Reconstruction system 210 automatically identifies, extracts, and
indexes all the key elements and composition of original document
205 in order to reconstruct it into a modern, flexible, and
interactive HTML 5 format. The ingested documents are converted by
the reconstruction process into markup language documents
well-suited for distribution across various computing devices.
Reconstruction system 210 reconstructs the original documents so as
to accommodate dynamic add-ons, such as user-generated and related
content, while maintaining page fidelity to the original document.
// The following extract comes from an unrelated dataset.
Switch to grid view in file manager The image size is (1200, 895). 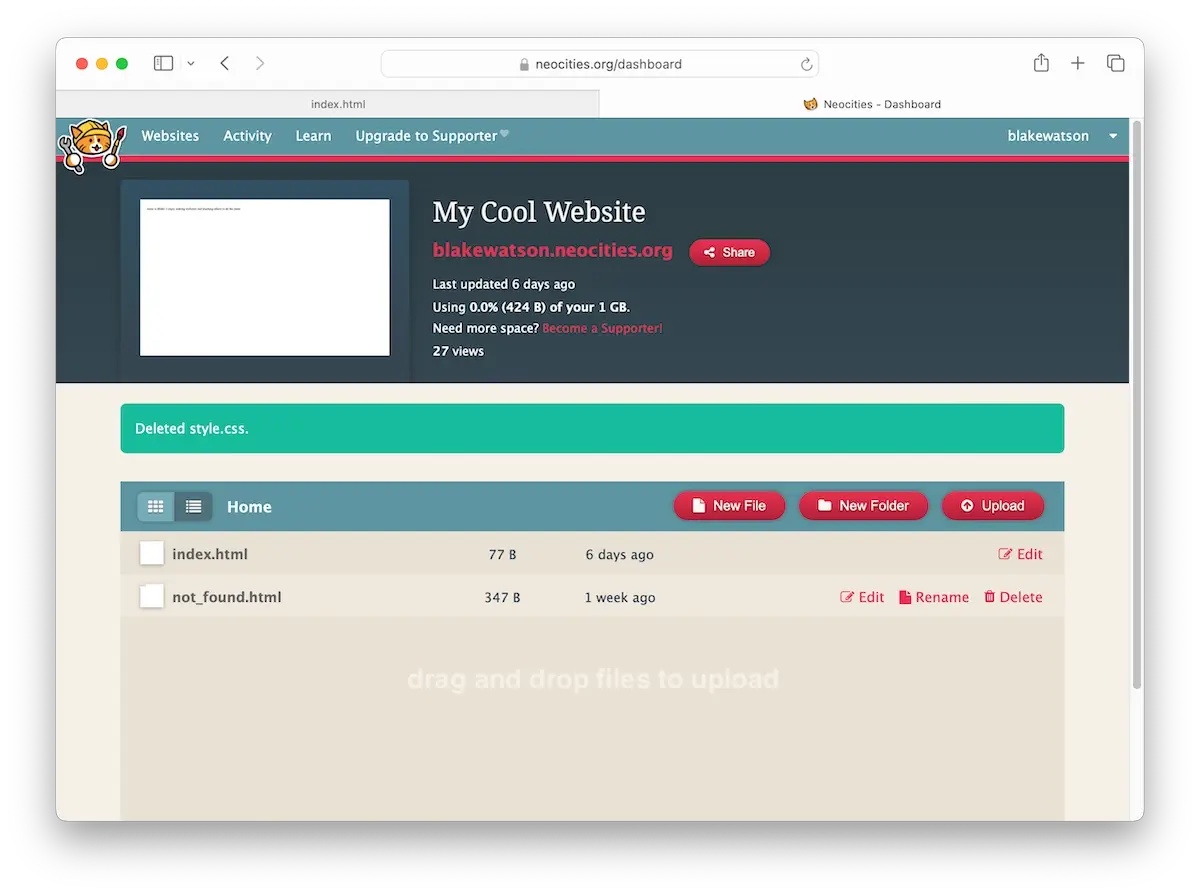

The transformed content preserves the original page structure
including pagination, number of columns and arrangement of
paragraphs, placement and appearance of graphics, titles and
captions, and fonts used, regardless of the original format of the
source content and complexity of the layout of the original
document 205.
[0026] The output of reconstruction system 210 is core document
layer 212 comprising a set of basic elements of document 205: page
info 214 and metadata 216. In another embodiment, core layer 212
may not be the output of reconstruction system 210, but rather the
original document 205 ingested by the publishing platform 200. Page
info 214 includes the pagination, number of columns and arrangement
of paragraphs, placement and appearance of graphics, titles and
captions, and fonts used in original document 205 such that
document 205 may be reconstructed while preserving the original
page structure. In various examples, metadata 216 includes product
description, pricing, terms (e.g., whether the content is for sale,
rent, or subscription, or whether it is accessible for a certain
time period or geographic region, etc.), and a list of supplemental
layers that may be purchased or downloaded in conjunction with core
layer 212.
[0027] Page info 214 and metadata 216 are then passed, in Phase II
270, to content distribution system 220. Additional content layers
are added to the document in Phase II 270, such as related content
225, user-generated content 230, advertising content 235, and
social content 240, or any other categories of content. Related
content 225 comprises material supplementing the core document,
such as study guides, self-testing material, solutions manuals,
glossaries, journal articles, etc. User-generated content 230
comprises annotations made by a user during an eReading session,
such as highlighting or taking notes. In one embodiment,
user-generated content may be self-published by a user and made
available to other users as a related content layer 225.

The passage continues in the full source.